▶ _What is asked_
Print the following rows verbatim, from the very first line of the rows through the line that contains "pos(184,659)", including both of those lines.

--- START Extracted material ---

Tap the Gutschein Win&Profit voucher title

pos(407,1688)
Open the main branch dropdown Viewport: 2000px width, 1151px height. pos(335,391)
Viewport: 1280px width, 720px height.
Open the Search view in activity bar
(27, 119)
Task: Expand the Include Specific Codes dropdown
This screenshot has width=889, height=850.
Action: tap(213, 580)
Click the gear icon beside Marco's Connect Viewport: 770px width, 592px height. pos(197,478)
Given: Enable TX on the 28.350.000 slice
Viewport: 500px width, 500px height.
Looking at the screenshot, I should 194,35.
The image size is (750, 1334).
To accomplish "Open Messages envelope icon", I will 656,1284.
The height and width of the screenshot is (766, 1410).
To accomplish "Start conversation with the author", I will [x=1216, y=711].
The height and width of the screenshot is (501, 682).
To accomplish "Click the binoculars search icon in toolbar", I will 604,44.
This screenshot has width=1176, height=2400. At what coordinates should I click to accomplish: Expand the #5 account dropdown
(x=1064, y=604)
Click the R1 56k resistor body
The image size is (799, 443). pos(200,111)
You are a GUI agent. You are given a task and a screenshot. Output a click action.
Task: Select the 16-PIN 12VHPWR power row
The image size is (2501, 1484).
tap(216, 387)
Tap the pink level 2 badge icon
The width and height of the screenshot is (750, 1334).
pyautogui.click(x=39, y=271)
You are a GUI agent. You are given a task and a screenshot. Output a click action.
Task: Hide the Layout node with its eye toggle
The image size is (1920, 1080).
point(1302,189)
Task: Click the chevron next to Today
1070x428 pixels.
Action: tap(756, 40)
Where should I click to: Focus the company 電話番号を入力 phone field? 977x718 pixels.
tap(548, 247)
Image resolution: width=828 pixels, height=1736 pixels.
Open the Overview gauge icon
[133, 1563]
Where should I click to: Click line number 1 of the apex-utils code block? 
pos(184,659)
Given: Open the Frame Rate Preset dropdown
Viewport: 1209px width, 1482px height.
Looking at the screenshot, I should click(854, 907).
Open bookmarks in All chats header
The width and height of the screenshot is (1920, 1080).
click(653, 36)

--- END Extracted material ---

▶ _Solution for this problem_
Tap the Gutschein Win&Profit voucher title

pos(407,1688)
Open the main branch dropdown Viewport: 2000px width, 1151px height. pos(335,391)
Viewport: 1280px width, 720px height.
Open the Search view in activity bar
(27, 119)
Task: Expand the Include Specific Codes dropdown
This screenshot has width=889, height=850.
Action: tap(213, 580)
Click the gear icon beside Marco's Connect Viewport: 770px width, 592px height. pos(197,478)
Given: Enable TX on the 28.350.000 slice
Viewport: 500px width, 500px height.
Looking at the screenshot, I should 194,35.
The image size is (750, 1334).
To accomplish "Open Messages envelope icon", I will 656,1284.
The height and width of the screenshot is (766, 1410).
To accomplish "Start conversation with the author", I will [x=1216, y=711].
The height and width of the screenshot is (501, 682).
To accomplish "Click the binoculars search icon in toolbar", I will 604,44.
This screenshot has width=1176, height=2400. At what coordinates should I click to accomplish: Expand the #5 account dropdown
(x=1064, y=604)
Click the R1 56k resistor body
The image size is (799, 443). pos(200,111)
You are a GUI agent. You are given a task and a screenshot. Output a click action.
Task: Select the 16-PIN 12VHPWR power row
The image size is (2501, 1484).
tap(216, 387)
Tap the pink level 2 badge icon
The width and height of the screenshot is (750, 1334).
pyautogui.click(x=39, y=271)
You are a GUI agent. You are given a task and a screenshot. Output a click action.
Task: Hide the Layout node with its eye toggle
The image size is (1920, 1080).
point(1302,189)
Task: Click the chevron next to Today
1070x428 pixels.
Action: tap(756, 40)
Where should I click to: Focus the company 電話番号を入力 phone field? 977x718 pixels.
tap(548, 247)
Image resolution: width=828 pixels, height=1736 pixels.
Open the Overview gauge icon
[133, 1563]
Where should I click to: Click line number 1 of the apex-utils code block? 
pos(184,659)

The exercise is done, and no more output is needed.